The baffles are there to prevent "sky flooding" that Rolo alludes to on his ETX experiment. I can attest to this myself having picked up unbaffled ATM cassegrain "attempts" that were ill considered.
They are also present to reduce contrast loss for high ambient light conditions like middle of the day terrestrial viewing.
But also they are present to the degree of "manufacturability" of a scope, like on the f/11 C90, who's truncated primary baffle is a cost compromise. It's "flat face" gets illuminated by bright targets, and the backscatter reflects off the secondary reducing contrast, as well as other effects. I suspect that the "good enough" short baffle meant that assembly of the top/bottom halves wouldn't have to risk collision with the baffle tube, as a manufacturing loss issue.

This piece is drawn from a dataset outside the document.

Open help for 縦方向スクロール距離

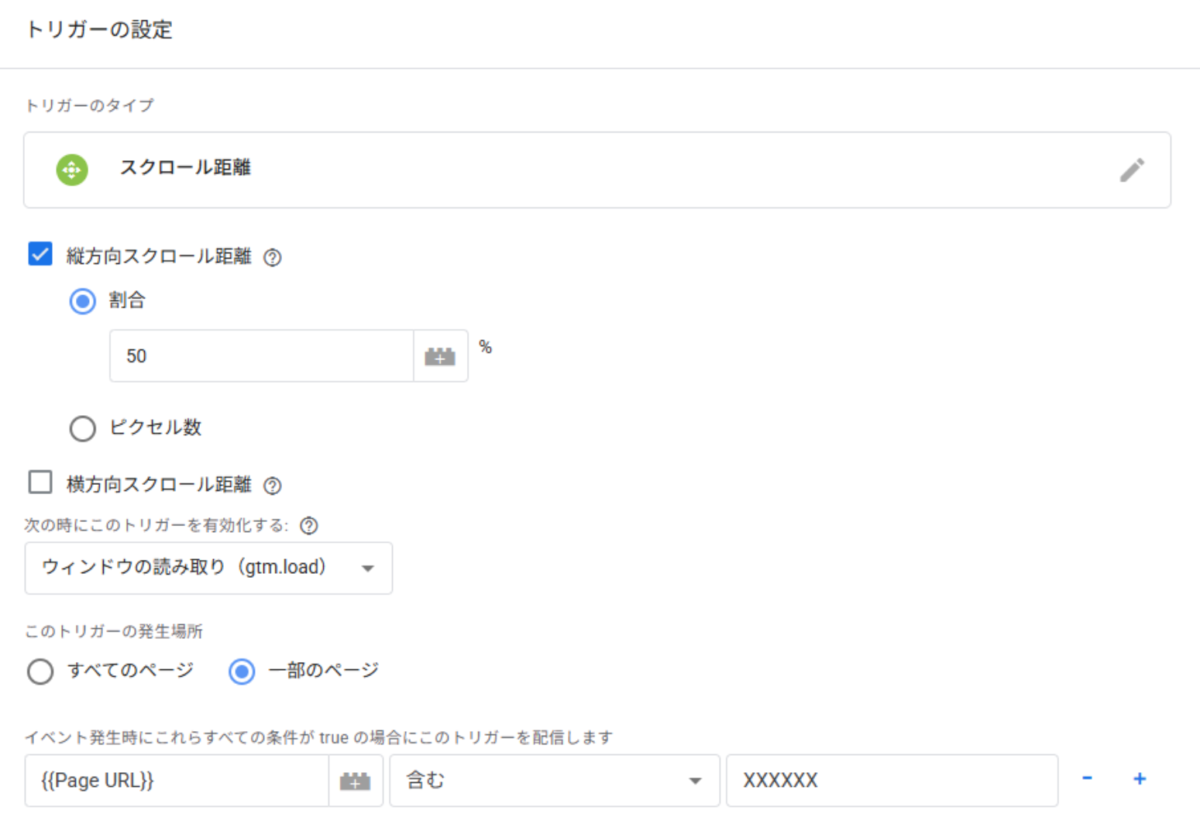(272, 257)
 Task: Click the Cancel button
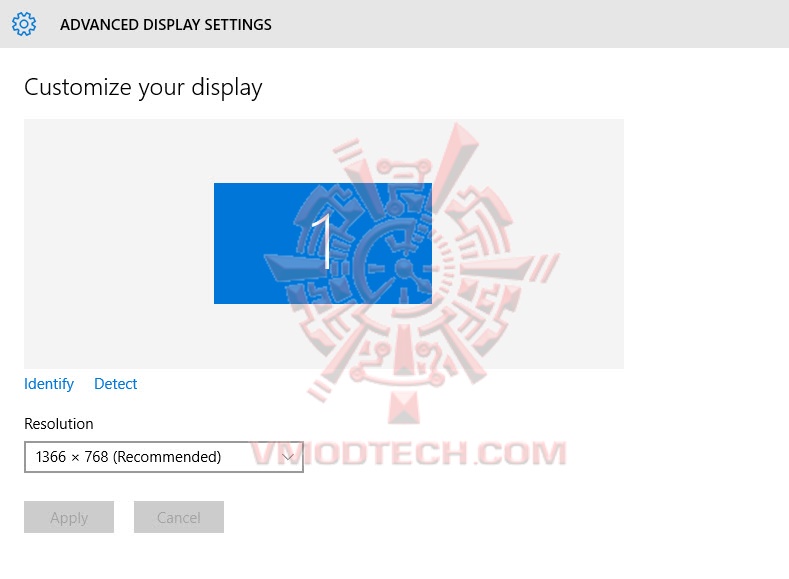(179, 517)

The Questar thin, long, conical approach is an optimization (this thread is about optimization, not about selling benefits of optimization). If you take any cassegrain and examine how the baffles work (and don't work) on bright objects, some of them work quite differently than others. Sometimes this may be transferable, other times not. (I've been experimenting with 3D printed alternative baffles too.)
And like Rolo/Norme's two sides of the same "is it useful or nonsense" concern, an objective, quantitative measure is necessary. You'd like to be able to quantify scattering, diffraction, and correction changes to assess various optimization (I'll add a fourth: High order Spherical Abberation - HSA, or above the first five Siedel aberrations (google "The Five Seidel Aberrations" for more)). This is harder than it sounds to reproducibly measure (some designs, like the C9.25's slower primary, lead to less HSA).
However, manufacturers put varying degrees of work into optimizing designs for cost or performance, as well as consistent quality control/assurance. Same is true for ATM and DIY improvements.
As to why manufacturers wouldn't add an improvement ... Norme's "need" is very narrow - one scope, a narrow set of equipment he uses, at limited certain BFL's, on a limited set of targets, where he's never going to ask for a manufacturer return. The manufacturer sells to a much broader range of these with its large customer base, with a significant number of returns even in the most perfect cases. The two don't compare - once a manufacturer "fixes" on a design instance to be manufactured, that's it for the most part.
Should others rush out and cut off baffles? No, because the manufacturer addressed their need already. Should experimenters like Norme "learn" the bounds of a scope carefully? Sure - as long as they are honest with themselves about objective criteria to measure improvement/loss. And have a reversible "plan of action", because most experiments fail.
(By the way, Rolo has some of the best images I've ever seen from common SCTs - that speaks for itself as to the effectiveness of a manufacturers choice in design.) Something to measure against any "optimizations" - you'd need to exceed that quality. Yet also, one can increase contrast with sampling and scale expansion with a sensor, while with the eye it's a different game as well.
If we could accurately measure as mentioned above, good scientific method would likely be to apply the improvement to 5 or 7 prior "un-improved" scopes, then take 5-7 already optimized scopes and remove the improvement to resemble the "un-improved" ones. From this we'd look for the mode/mean of results and present error bars on them to conclude effect, possibly with images/sketches to communicate said effect in a useful way.
Even manufacturers don't often do this.
Edited by wfj, 02 June 2018 - 06:33 PM.